文武両道。
この言葉が当てはまる人物は少ない。
それはなぜか。
唯一つのことのみを貫いた人物を超えるということは、並大抵の努力では足りないからだ。
唯一つ、それ以外の全てを捨てる覚悟の者に打ち勝つには、相応の覚悟が求められる。
その覚悟とは一体……。
影華の実力を測った日からすでに六年もの月日が経過していた。
八歳のまだまだ子供だった深は、すでに十四歳になっている。
顔つきはやや幼さが残っているが、身体からは武人の気配を漂わせている。服装は、その気配とは裏腹に庶民の着るそれであった。黒い髪は千寿のように腰まで伸ばされ、こちらも頭の後ろで一度縛っている。左の腰には本隊で使われているものと同じ剣を一振り差している。
隣には同じく成長した影華の姿があった。
以前、深よりも高かった身長だが、今では深の鼻先までしかない。深と同じ黒い髪は髪型も全く同じにしていて、後ろから見ただけでは判別のしようがない、それほどまでに酷似していた。透き通る様な蒼い瞳は、見る者に知的な印象を与える。服装も深と同じものを好み、ほぼ毎日深の着るものと同じ服を着ていた。深とは逆で、右の腰に剣を差していた。

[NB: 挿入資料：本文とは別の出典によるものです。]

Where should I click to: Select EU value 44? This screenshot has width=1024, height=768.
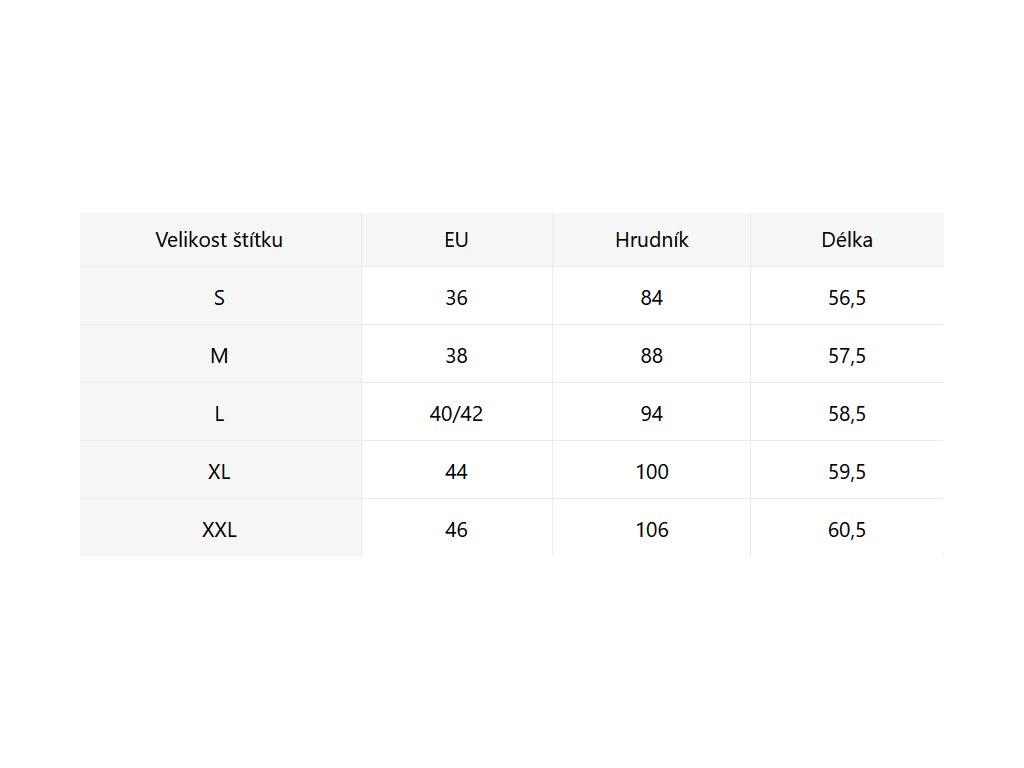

六年の間に影華は名前に関係した記憶を取り戻していた。
歳は深よりも二つ下だということ。そして、彼女の本名は司馬懿。字を仲達ということ。彼女が名前を思い出した際、大事の際は司馬姓で呼ぼうという話が上がったが、これを本人が頑なに拒否した。
「その名前はなんか嫌です」
「私は深に助けられました。出来ることなら深と同じ姓を」
とのことだった。何度も見た彼女の決意に満ちた瞳。こうなったら梃子でも動かないことを俺達は身に染みて理解していた。
皆で話し合い、最終的に俺が影華のことを家族だと言ったことで収束した。
彼女は姓を黒、名を
影華は大切そうに何度も名を呟くと、涙を流しながらも満面の笑みで頭を下げていた。
今、俺と影華は城壁の上から新兵の訓練を見ている。
新兵の練兵官、これが俺達に与えられた仕事だった。
俺は最近の鍛錬で千寿に勝ち越している。八割方勝てるようになってきていた。影華と千寿は五分五分ぐらいだ。いつだったか千寿が、お前らの成長速度は異常だとかなんとかぼやいていた。成長期だって返したら、その後の鍛錬が物凄くきついものになった。年齢の話はしてはいけないと、影華と誓ったのもそのときだな。
諳とは碁盤を用意し、駒を各兵種にあて対戦している。いまだに勝てたことがない。以前俺と影華で二面打ちをさせてみたのだが、全く歯が立たなかった。あの人に勝てる日は来るんだろうか……。
俺がそんなことを考えている間、影華はずっと兵達に指示を出していた。そろそろ休憩の時間だ。俺は皆に号令を掛けた。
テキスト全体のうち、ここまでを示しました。